Questions: Word Order Variation for Emphasis and Meaning

5 questions to test your understanding

Score: 0 / 5
Question 1 Multiple Choice

A writer produces the sentence: 'That treaty, historians have debated for decades.' When is this fronted word order most effective?

AWhen the writer wants to sound formal and demonstrate stylistic sophistication
BWhen 'that treaty' has already been introduced in the preceding text and the writer wants to continue discussing it as the topic
CWhen 'that treaty' is being mentioned for the first time, to create intrigue
DWhen the writer wants to hide who is performing the action
Question 2 Multiple Choice

A student marks the sentence 'Never have I encountered such a thorough analysis' as a grammatical error because the subject and verb are inverted. What is the correct assessment?

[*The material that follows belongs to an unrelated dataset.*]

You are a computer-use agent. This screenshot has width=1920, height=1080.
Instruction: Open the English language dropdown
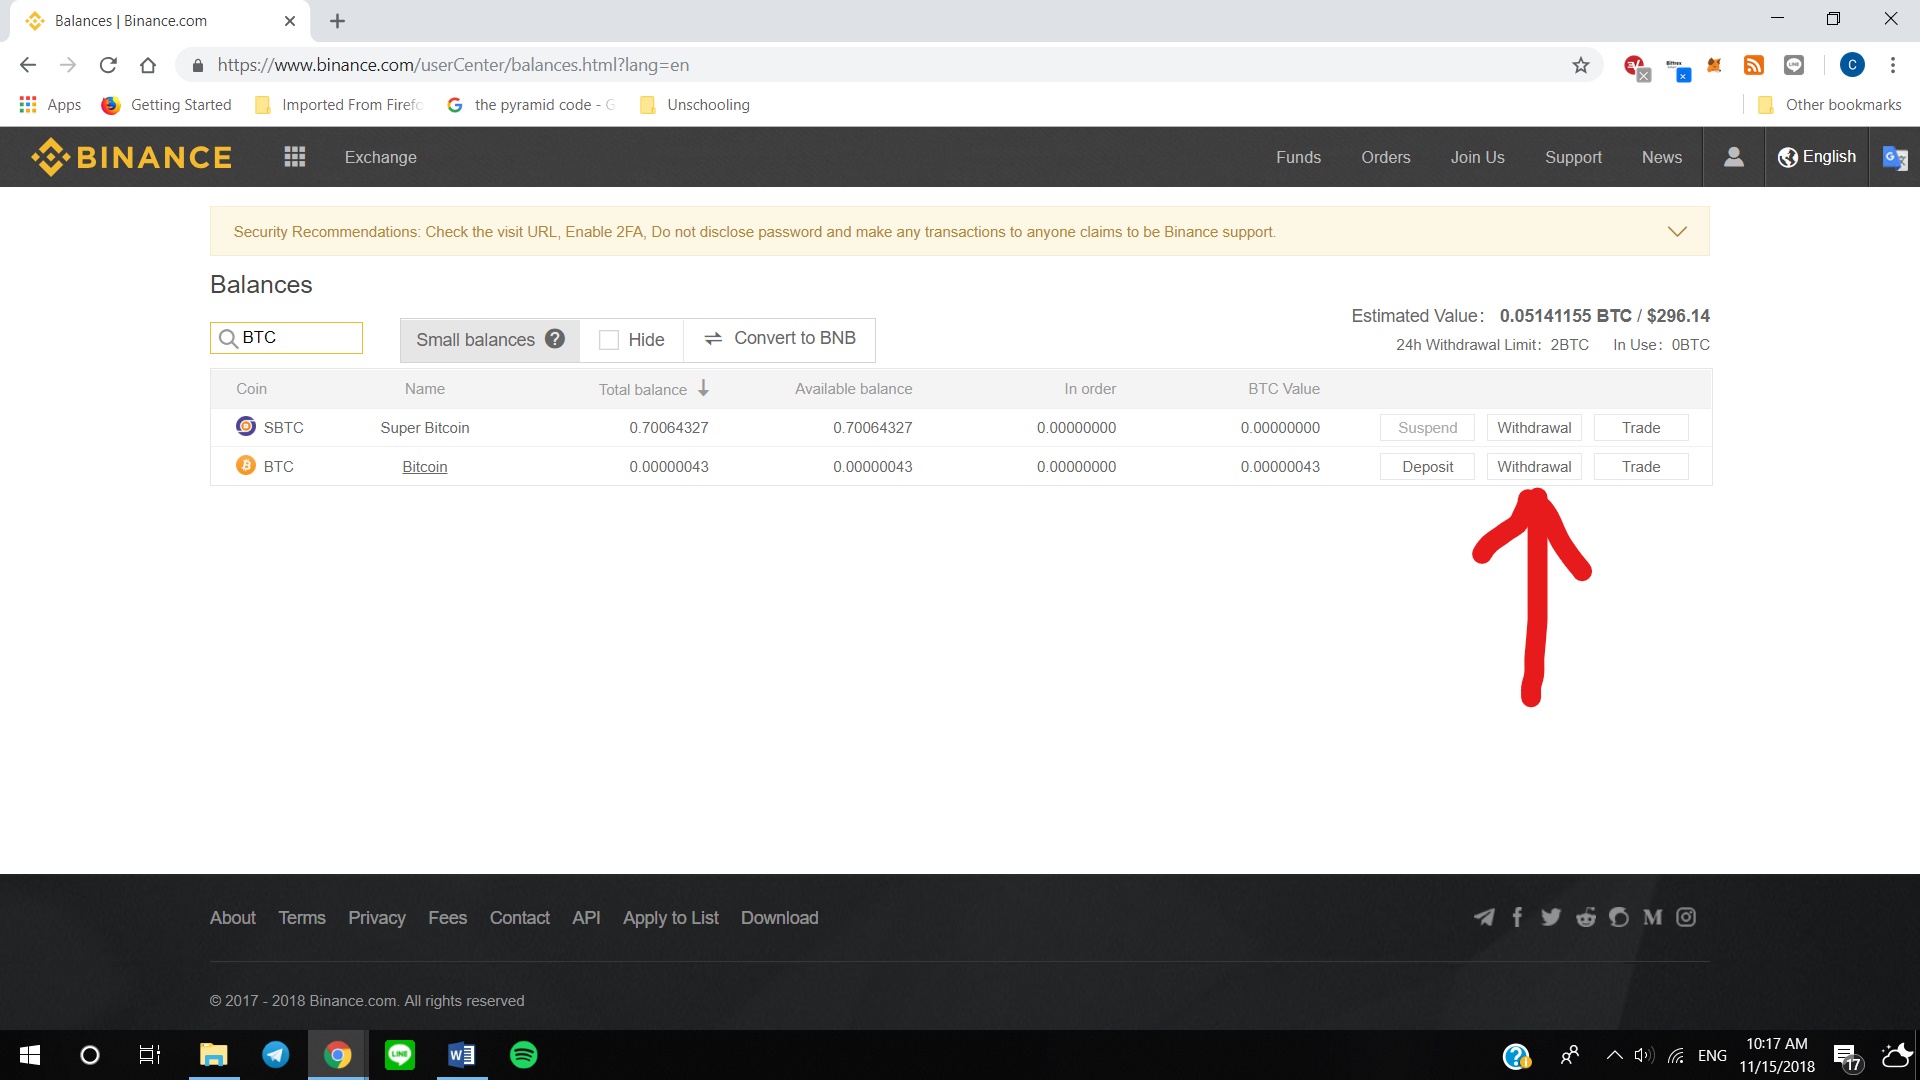point(1817,157)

AThe student is correct — English requires the subject to precede the verb in all sentences
BThe inversion is acceptable in speech but should be corrected in formal writing
CThe inversion is a deliberate stylistic choice that creates emphasis and formal register, triggered by the negative adverb 'never' at the sentence start
DThe sentence has a different error — 'never' should be replaced with 'not ever' for grammatical correctness
Question 3 True / False

In English sentences, the element placed at the end typically carries the new, most important information — while the beginning sets up the topic.

TTrue
FFalse
Question 4 True / False

Variations from standard SVO order in English (such as fronting an object or inverting subject and verb) are purely decorative — they change the rhythm but not the logical or informational structure of the sentence.

TTrue
FFalse
Question 5 Short Answer

What is the old-before-new principle, and how does it explain why a writer might front an element in a sentence?

Think about your answer, then reveal below.